Dans Poussière d’os, Ben Stenbeck nous plonge dans un univers dystopique ravagé où les rares survivants humains s’entredéchirent pour subsister. Porté par un style graphique percutant, l’album dépeint la survie d’un enfant sauvage traqué par des tribus cannibales, sous le regard curieux d’une intelligence artificielle. Une œuvre à la croisée de la science-fiction et du drame post-apocalyptique, qui rappelle Mad Max et des œuvres dystopiques comme La Route de Cormac McCarthy.
Poussière d’os plante le décor dans un monde en ruines, presque vide de toute vie, où l’humanité semble avoir régressé à un état bestial. Ben Stenbeck, connu pour son travail sur Hellboy, nous entraîne dans un futur cauchemardesque où seules quelques tribus éparses subsistent, réduites au cannibalisme pour survivre. Cette vision terrifiante de la fin de l’humanité se déploie dans un cadre visuel qui met en scène des paysages désolés, peuplés de créatures à peine humaines et de carcasses de voitures, ce qui accentue l’atmosphère de désespoir omniprésente.
Le héros, un jeune garçon mutique et débrouillard, cherche à naviguer au milieu d’une brutalité inouïe. Sa lutte pour échapper à ses poursuivants rappelle les épopées survivalistes les plus crues du genre post-apocalyptique, dans une veine comparable à celle de La Route. L’intelligence artificielle qui observe et interagit avec ce monde désolé ajoute une dimension supplémentaire à l’histoire, notamment vis-à-vis de ses intentions réelles.
Le rythme de l’intrigue est tendu, frénétique, ne laissant guère de répit. Dès les premières pages, le lecteur est happé dans une course-poursuite où chaque instant peut être le dernier pour le jeune garçon. Mais il y a un revers à ce procédé : les personnages souffrent d’un manque criant de caractérisation. L’aspect spectaculaire l’emporte à l’évidence sur le développement psychologique et le background des protagonistes.
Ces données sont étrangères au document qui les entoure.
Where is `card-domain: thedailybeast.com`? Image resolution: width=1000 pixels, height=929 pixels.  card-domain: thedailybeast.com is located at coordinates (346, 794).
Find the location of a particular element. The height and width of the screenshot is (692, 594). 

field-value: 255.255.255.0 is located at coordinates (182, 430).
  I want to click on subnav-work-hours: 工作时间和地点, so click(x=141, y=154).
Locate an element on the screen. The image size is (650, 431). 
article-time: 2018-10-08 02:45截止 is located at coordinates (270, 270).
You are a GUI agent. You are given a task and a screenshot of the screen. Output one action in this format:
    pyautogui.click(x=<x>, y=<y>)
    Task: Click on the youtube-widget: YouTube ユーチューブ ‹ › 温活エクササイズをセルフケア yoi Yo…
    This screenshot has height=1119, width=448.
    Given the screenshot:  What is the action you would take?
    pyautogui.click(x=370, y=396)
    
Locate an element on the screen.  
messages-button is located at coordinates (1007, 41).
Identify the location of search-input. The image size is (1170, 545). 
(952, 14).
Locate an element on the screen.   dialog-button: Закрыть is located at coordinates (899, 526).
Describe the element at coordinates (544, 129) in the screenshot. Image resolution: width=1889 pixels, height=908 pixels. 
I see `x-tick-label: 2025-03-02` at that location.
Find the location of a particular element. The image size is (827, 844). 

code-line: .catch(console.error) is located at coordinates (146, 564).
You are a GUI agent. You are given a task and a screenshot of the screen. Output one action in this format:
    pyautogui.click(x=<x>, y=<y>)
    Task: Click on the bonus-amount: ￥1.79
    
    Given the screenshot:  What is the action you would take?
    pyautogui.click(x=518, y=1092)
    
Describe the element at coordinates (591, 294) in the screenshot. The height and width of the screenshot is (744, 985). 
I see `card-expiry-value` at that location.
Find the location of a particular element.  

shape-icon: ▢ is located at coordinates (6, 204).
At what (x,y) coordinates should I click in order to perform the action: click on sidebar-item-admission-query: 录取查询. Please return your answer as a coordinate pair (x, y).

Il semble que Ben Stenbeck ait dû sacrifier la dimension émotionnelle de son récit pour laisser place à l’action. Les scènes de combat sont intenses, mais elles éclipsent souvent les enjeux plus profonds que l’histoire pourrait aborder, notamment sur la nature humaine ou l’évolution des sociétés après une telle apocalypse.
La partie graphique ne rattrape que partiellement ces faiblesses conceptuelles. Ben Stenbeck déploie son talent de dessinateur avec des planches post-apocalyptiques inspirées, des personnages dotés d’une forte identité visuelle et un mélange globalement réussi de violence et d’esthétisme. La brutalité primitive transparaît clairement, mais certaines planches manquent cependant de détails et d’expressivité.
Ainsi, tenu en haleine, le lecteur ne saura cependant jamais vraiment d’où viennent les personnages, comment le monde en est arrivé là, ni quelles sont les véritables intentions de l’intelligence artificielle. Poussière d’os est à cet égard trop expéditif, avant tout sensoriel et immersif, et le lecteur ressortira de cette œuvre avec de nombreuses questions sans réponse, mais aussi avec le sentiment d’avoir parcouru un monde aussi fascinant que terrifiant.